I made a shower spray fitting in the top of the holding tank so that the inside walls are rinsed when the tank is filled. This allows allows me to fill the tank with water for ballast purposes, as previously mentioned.
Note how the toilet bowl inlet line loops well up over the waterline to prevent backfilling. The check valve at the top of the loop breaks any siphoning action by allowing air into the line when the pump is off. There is also a shut-off valve at the toilet, just to be absolutely sure.
The 12 volt pumps, especially the macerator, draw a fair amount of current (up to 20 amps), so I put an extra bank of deep cycle batteries close by under the V-berth to minimize current losses, and I made sure I used extra heavy gauge wire. All my heavy draw appliances (stereo, subwoofer amp, fireplace fan, refrigerator, anchor winch) are at that end of the boat, so it made a lot of sense to add this extra battery capacity up forward.
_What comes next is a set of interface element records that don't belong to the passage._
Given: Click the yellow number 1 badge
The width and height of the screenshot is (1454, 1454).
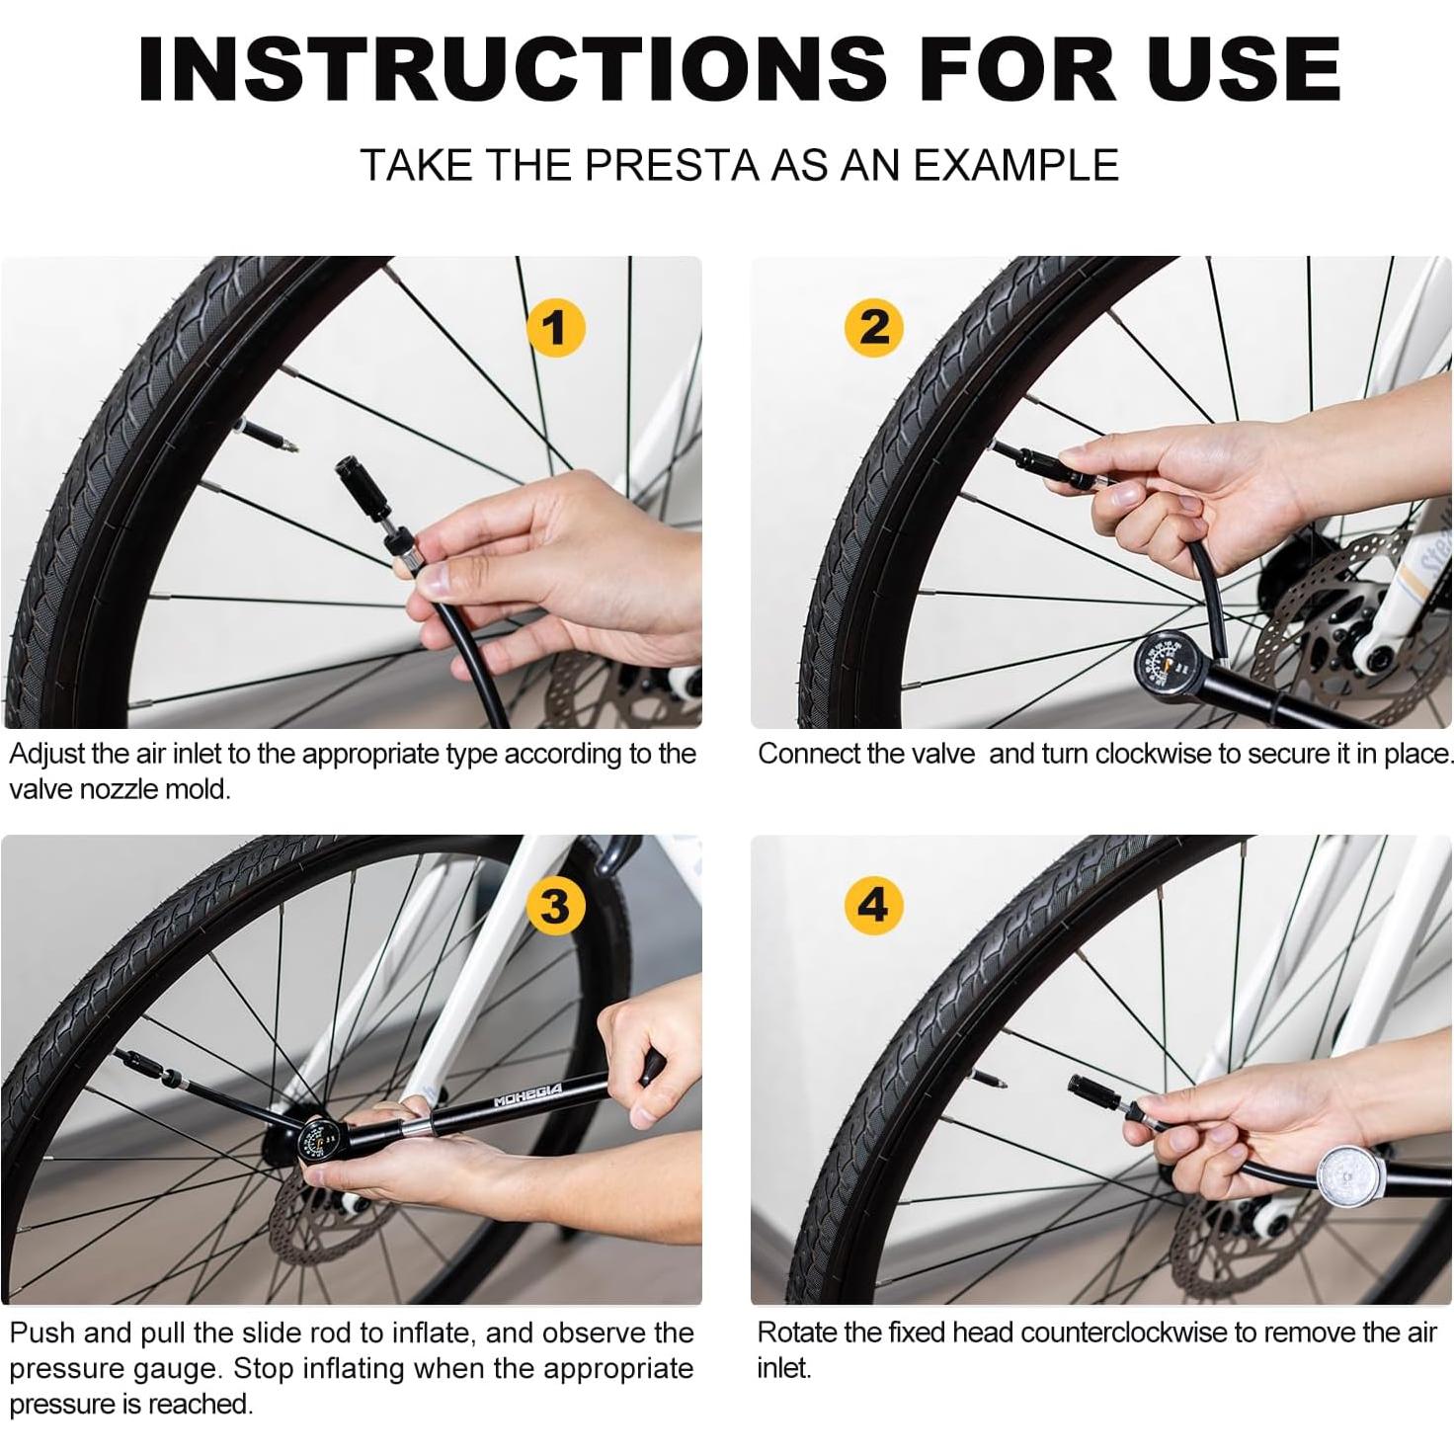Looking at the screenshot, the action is [x=555, y=328].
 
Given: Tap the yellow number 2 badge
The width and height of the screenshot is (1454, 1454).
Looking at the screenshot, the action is [x=874, y=328].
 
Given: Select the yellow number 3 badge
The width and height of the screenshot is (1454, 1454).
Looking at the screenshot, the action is [x=555, y=906].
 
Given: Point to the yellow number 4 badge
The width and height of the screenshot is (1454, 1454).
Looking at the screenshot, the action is [x=874, y=906].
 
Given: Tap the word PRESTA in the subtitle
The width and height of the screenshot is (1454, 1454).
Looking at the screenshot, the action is [x=671, y=165].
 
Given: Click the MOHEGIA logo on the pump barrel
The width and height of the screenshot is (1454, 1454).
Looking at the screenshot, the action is [x=527, y=1095].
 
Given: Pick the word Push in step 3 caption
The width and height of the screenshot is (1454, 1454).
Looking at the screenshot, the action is [x=42, y=1333].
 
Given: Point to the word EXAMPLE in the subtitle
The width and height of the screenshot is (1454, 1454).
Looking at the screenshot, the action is [x=1016, y=165].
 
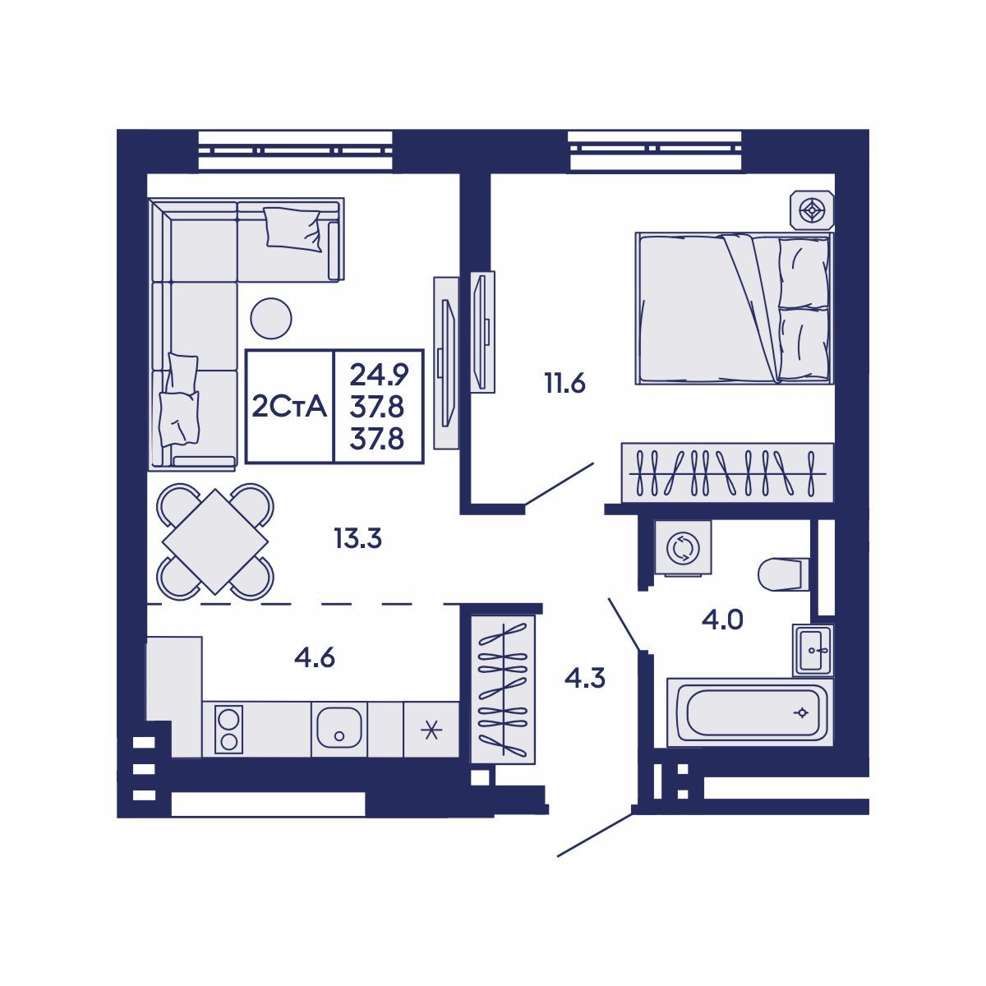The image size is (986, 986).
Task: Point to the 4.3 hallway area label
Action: coord(585,678)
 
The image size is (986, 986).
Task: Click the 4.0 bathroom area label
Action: coord(722,619)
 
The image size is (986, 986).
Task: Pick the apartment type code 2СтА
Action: coord(289,407)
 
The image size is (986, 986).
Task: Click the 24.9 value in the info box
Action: coord(378,375)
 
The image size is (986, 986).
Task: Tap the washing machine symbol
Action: coord(681,548)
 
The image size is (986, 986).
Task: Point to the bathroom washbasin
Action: coord(813,649)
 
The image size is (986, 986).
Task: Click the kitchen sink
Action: coord(339,729)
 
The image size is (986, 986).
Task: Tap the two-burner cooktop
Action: coord(228,729)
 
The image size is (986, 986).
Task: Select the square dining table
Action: coord(215,541)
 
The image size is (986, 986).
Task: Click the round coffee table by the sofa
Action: coord(270,318)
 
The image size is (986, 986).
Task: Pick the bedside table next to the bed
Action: coord(813,210)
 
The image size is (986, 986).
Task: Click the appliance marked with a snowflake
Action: coord(431,729)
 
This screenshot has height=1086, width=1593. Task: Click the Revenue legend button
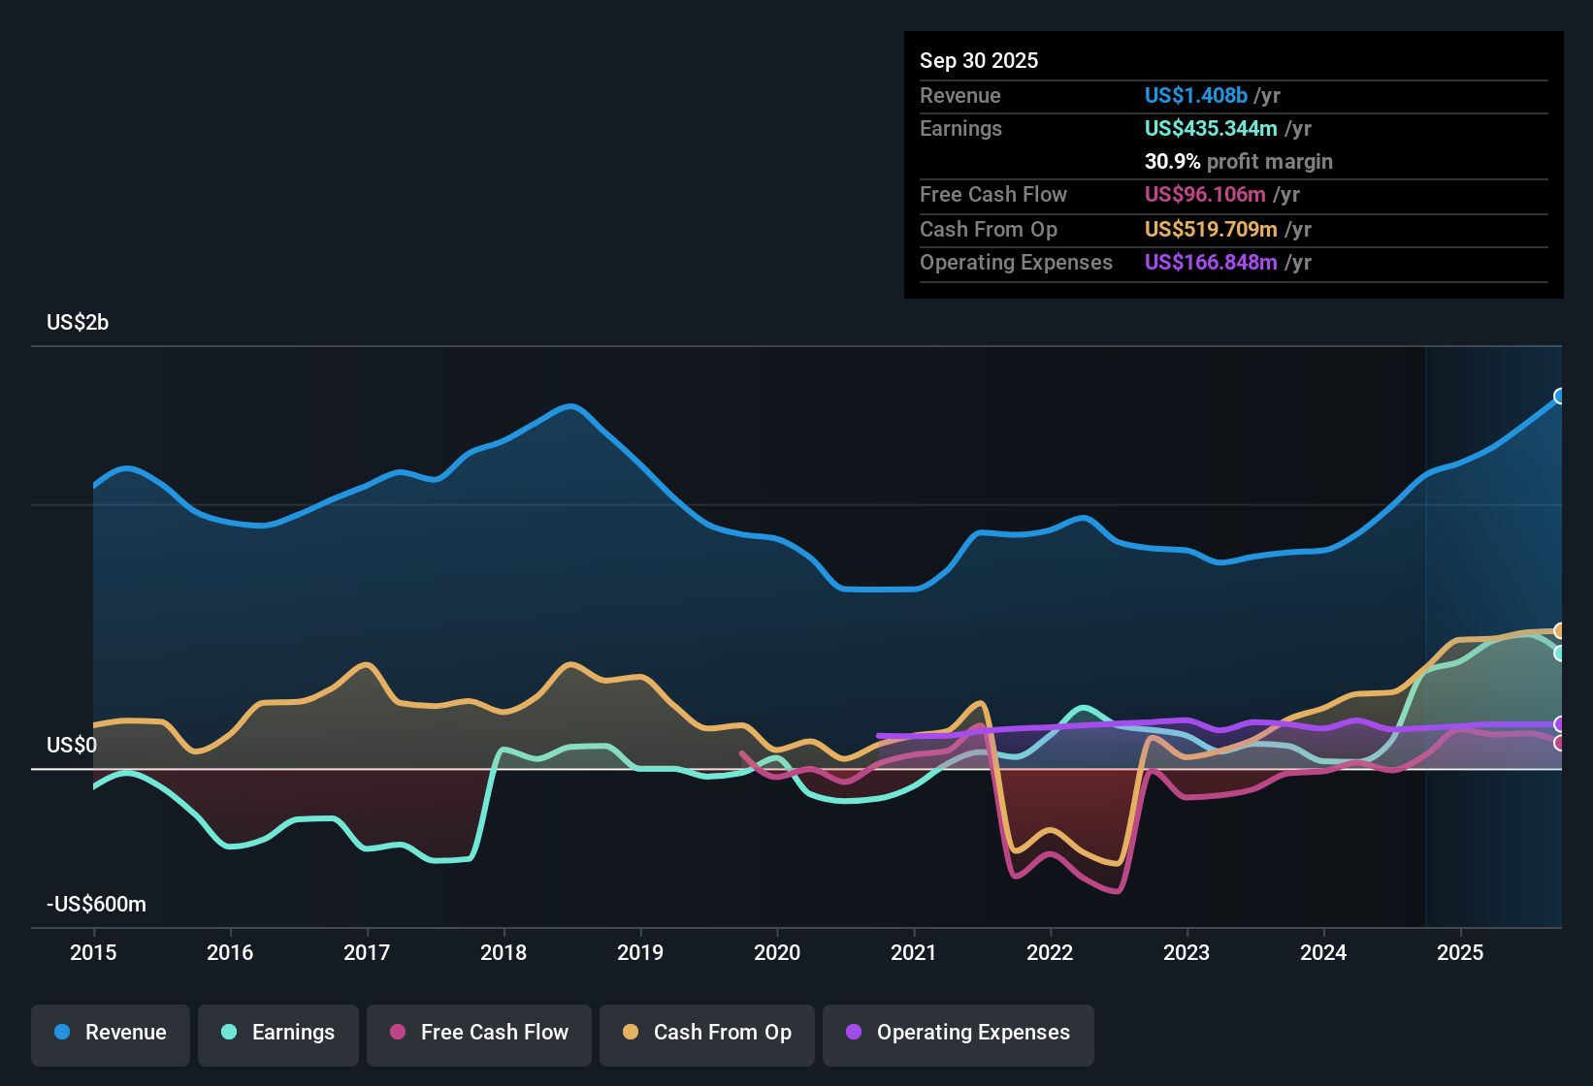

There are 2 momentary contact push button switches in the bathroom; one to fill the bowl, and one to flush it. I also installed a sealed Plexiglas inspection window on the top of the holding tank and concealed bypass switches on the pumps that can remain on as I monitor the filling and draining cycles of the tank. Later, I will install non-intrusive FET sensors that will be tied into our Navitrol
system to monitor tank levels.
The system works well, although I may later add an extra, different pump to evacuate the toilet because the macerator pump sounds like the wail of the banshee at 6 am, and is quite loud. When our cockpit is loaded with friends and family, I'm finding that filling the holding tank for ballast puposes definitely allows us to sail closer into the wind when close hauled.